TASK PROMPT
Beginning with the line that holds "Image resolution: width=1389", write out each line exactly as it stands until the end of the data, and include no pictures.

EXERCISE MATERIAL
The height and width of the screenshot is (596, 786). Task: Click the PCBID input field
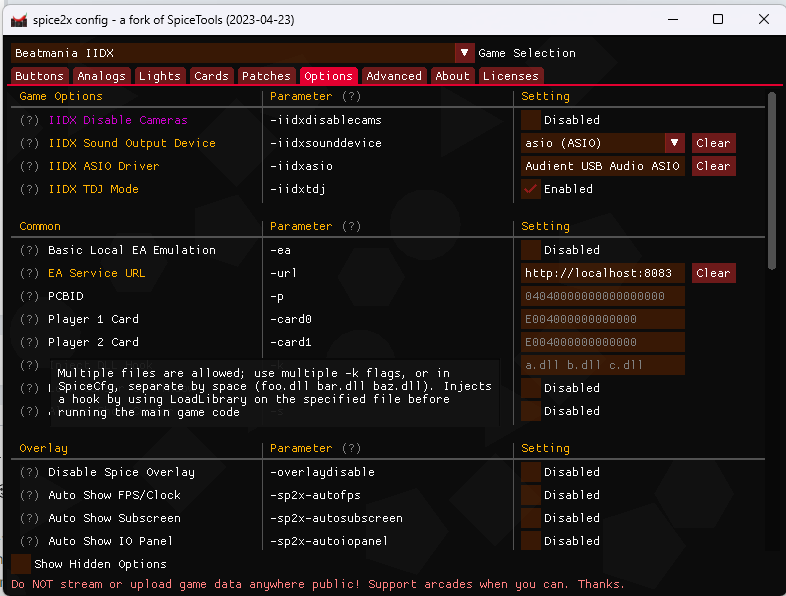pos(603,296)
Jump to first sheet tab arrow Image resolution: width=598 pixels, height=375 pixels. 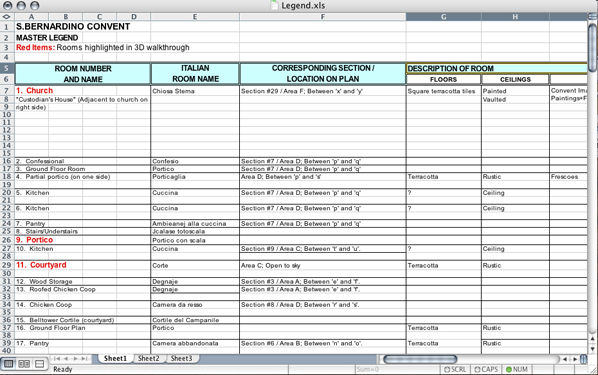tap(57, 359)
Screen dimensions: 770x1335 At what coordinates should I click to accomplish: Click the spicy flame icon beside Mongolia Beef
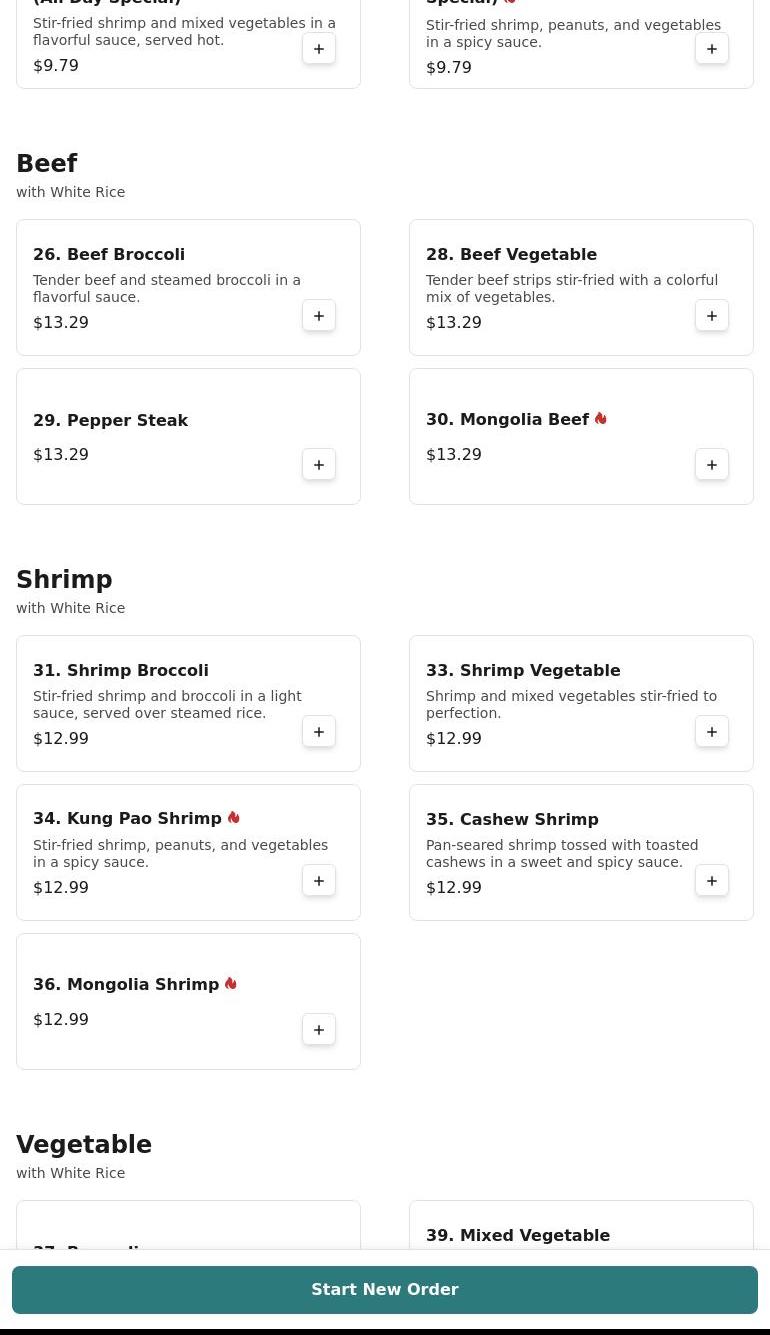point(600,419)
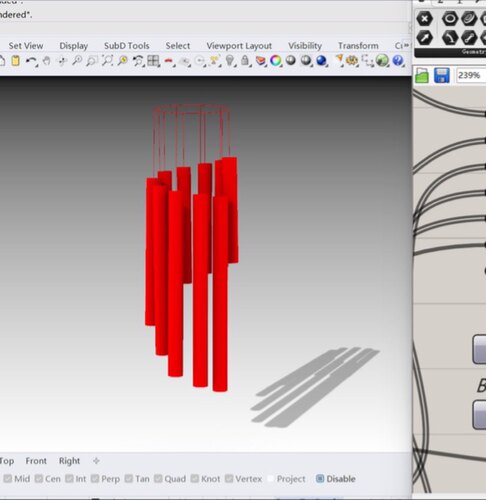Open the 239% zoom level field
The image size is (486, 500).
click(471, 76)
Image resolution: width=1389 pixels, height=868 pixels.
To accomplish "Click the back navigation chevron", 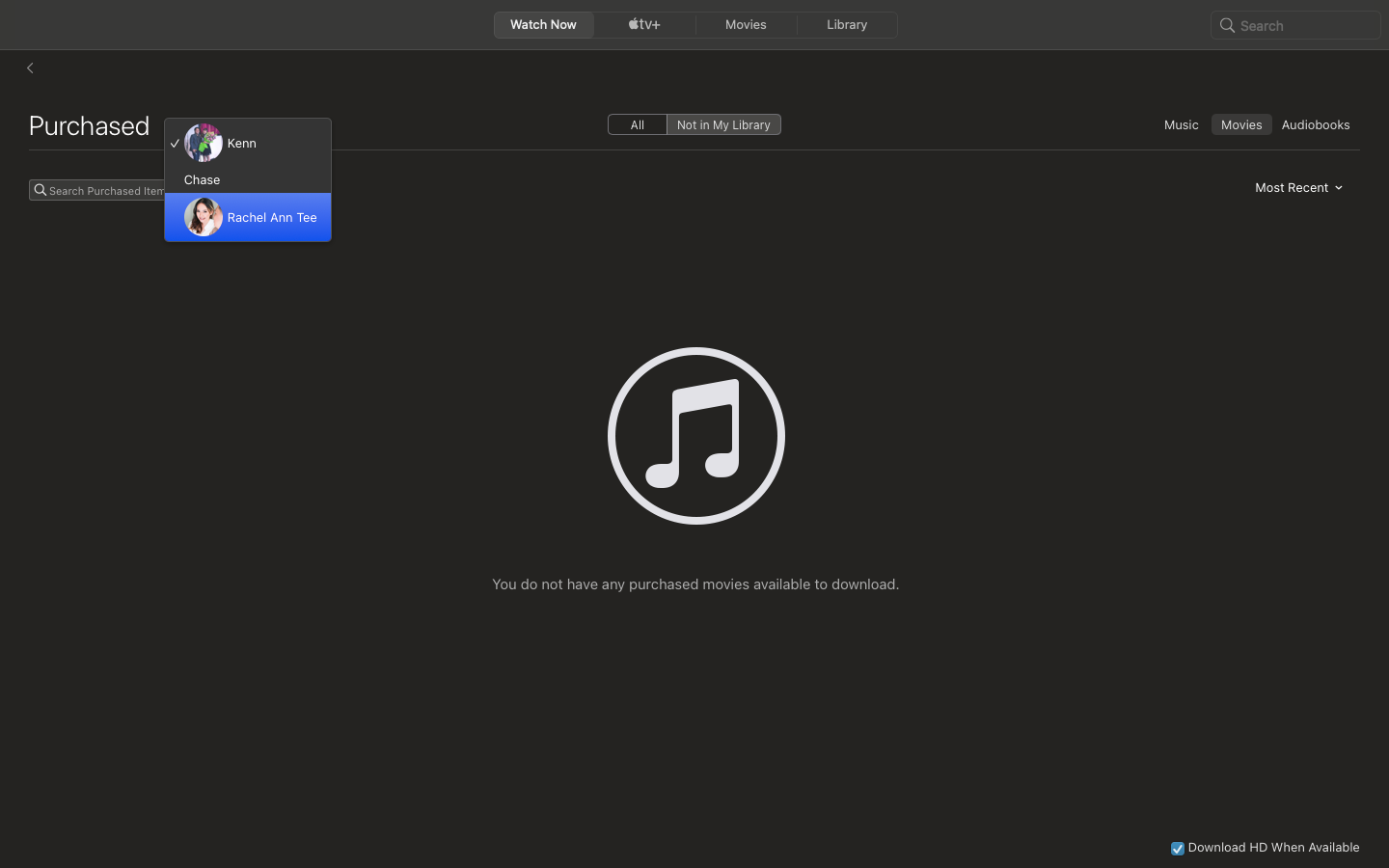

ANSWER TO THIS PROBLEM
Image resolution: width=1389 pixels, height=868 pixels.
To accomplish "Click the back navigation chevron", 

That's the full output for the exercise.